THE RECORDS →
== Segment start ==

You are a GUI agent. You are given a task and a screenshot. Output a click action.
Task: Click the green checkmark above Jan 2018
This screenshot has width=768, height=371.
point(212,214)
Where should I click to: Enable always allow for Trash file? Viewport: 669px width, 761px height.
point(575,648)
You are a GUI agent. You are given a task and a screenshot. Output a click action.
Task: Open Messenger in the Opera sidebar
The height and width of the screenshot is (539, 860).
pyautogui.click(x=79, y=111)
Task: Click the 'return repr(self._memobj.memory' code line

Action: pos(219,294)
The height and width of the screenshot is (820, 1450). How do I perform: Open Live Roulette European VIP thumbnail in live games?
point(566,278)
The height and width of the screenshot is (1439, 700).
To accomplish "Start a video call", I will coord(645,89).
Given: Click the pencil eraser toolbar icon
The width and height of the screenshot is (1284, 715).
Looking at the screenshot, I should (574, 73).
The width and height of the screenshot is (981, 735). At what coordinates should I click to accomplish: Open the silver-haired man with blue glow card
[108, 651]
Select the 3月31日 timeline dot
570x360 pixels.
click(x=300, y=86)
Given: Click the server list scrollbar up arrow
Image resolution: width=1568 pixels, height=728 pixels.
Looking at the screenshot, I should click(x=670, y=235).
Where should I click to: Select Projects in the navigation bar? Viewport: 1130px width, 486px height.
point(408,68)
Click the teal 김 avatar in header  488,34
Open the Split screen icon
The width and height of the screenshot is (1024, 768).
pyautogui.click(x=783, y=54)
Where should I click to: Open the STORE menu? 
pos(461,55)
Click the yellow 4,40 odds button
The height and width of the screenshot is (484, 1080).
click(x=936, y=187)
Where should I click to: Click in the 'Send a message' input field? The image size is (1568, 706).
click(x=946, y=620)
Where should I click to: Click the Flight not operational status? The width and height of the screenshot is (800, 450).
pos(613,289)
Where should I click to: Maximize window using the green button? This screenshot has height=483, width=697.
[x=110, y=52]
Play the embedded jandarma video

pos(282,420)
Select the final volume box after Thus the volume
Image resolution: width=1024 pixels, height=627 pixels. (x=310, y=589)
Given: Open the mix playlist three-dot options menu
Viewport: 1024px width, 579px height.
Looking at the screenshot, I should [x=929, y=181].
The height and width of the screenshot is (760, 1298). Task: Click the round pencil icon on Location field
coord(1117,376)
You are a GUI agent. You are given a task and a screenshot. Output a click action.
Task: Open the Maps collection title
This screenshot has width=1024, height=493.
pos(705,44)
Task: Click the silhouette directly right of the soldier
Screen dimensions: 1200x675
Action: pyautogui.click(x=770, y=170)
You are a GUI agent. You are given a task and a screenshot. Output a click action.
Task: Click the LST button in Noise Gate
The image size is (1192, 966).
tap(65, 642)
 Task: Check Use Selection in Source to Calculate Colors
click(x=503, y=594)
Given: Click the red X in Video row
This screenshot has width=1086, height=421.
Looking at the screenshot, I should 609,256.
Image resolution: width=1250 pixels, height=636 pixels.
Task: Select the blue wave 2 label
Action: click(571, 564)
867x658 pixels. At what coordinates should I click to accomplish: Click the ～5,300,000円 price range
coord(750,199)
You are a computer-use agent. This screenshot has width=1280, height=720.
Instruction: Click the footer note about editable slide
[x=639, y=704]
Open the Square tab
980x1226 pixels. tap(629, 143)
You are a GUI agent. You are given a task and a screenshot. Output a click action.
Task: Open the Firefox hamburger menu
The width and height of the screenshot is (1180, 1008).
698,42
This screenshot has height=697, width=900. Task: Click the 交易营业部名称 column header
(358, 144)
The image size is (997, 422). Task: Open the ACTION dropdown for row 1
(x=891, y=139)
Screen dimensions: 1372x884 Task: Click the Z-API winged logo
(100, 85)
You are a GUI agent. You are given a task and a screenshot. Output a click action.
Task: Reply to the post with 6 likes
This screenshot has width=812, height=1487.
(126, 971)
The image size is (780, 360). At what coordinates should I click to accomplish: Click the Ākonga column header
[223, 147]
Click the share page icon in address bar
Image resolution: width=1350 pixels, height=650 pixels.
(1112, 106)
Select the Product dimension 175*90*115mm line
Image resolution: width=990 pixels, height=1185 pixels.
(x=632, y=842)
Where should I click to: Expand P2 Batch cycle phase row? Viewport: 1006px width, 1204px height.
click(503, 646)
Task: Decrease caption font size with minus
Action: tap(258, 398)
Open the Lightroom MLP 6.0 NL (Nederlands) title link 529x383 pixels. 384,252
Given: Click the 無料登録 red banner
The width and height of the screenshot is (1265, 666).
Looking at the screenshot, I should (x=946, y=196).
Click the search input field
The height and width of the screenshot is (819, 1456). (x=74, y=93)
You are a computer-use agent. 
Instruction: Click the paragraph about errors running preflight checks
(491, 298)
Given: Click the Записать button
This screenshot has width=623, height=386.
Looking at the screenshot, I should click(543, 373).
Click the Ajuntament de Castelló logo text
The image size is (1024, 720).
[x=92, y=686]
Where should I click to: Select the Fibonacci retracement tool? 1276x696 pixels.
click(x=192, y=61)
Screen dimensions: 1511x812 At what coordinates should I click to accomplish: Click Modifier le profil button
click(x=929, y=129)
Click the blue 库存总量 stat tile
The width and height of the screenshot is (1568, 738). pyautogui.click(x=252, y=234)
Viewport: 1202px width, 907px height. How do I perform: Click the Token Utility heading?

== Segment end ==

DIRECTIONS →
How many of the lines in the records include the word "computer"? Only the number should be given.

PROBLEM SOLUTION →
2